Singles from Generation Swine
- "Afraid" Released: January 22, 1997; "Beauty" Released: December 16, 1997; "Glitter (Remix)" Released: 1997;

= Generation Swine =

Generation Swine is the seventh studio album by the American heavy metal band Mötley Crüe, released on June 24, 1997. The album marks the return of lead singer Vince Neil following his last appearance on 1991's Decade of Decadence and the last to feature drummer Tommy Lee until the 2008 album Saints of Los Angeles. It is also the band's last album to be released on Elektra Records. The album's name as well as the title track is derived from Generation of Swine by Hunter S. Thompson.

==Background==
Following the commercial disappointment of the band's self-titled album, Mötley Crüe was under pressure from executives at Elektra Records to return Mötley Crüe to the level of commercial success that the band enjoyed in the 1980s.

The band, then officially consisting of vocalist/guitarist John Corabi, bassist Nikki Sixx, drummer Tommy Lee and guitarist Mick Mars, were so frustrated with the failure of the previous album and tour sales that they fired numerous people around the group, including longtime manager Doug Thaler and producer Bob Rock. The band then hired Allen Kovac as their new manager (given his reputation for restoring the faltering careers of other veteran acts) and started looking for another producer to work with for their next record, which was originally titled Personality #9.

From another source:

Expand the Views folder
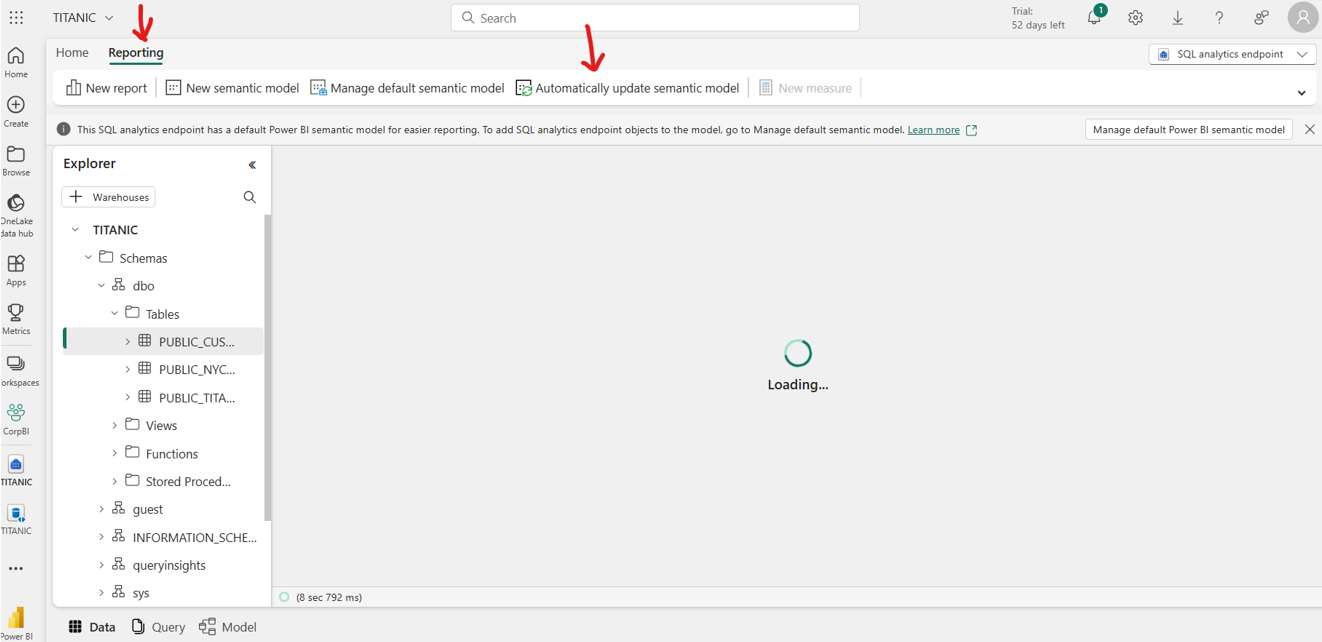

After the mass firing, the band was called to a meeting with Warner Bros. CEO Doug Morris to discuss their future prospects at the label. At the meeting, Morris tried to convince Sixx and Lee to get rid of Corabi, as he wasn't a "star", and reunite with original singer Vince Neil. Sixx and Lee were not interested in the idea of working with Neil again and insisted on keeping Corabi in the group. With some additional convincing from Elektra CEO Sylvia Rhone, Morris agreed, and the band continued with their work with Corabi.

==Recording==
Crüe returned to the studio intending to record a straight rock record that was more aggressive than the Mötley Crüe album. With Bob Rock producing, they recorded material such as "The Year I Lived in a Day" and "La Dolce Vita". The band was so excited that, according to Corabi, "At the end of each day we'd walk around the studio carrying our huge cocks in our hands because the music rocked so hard."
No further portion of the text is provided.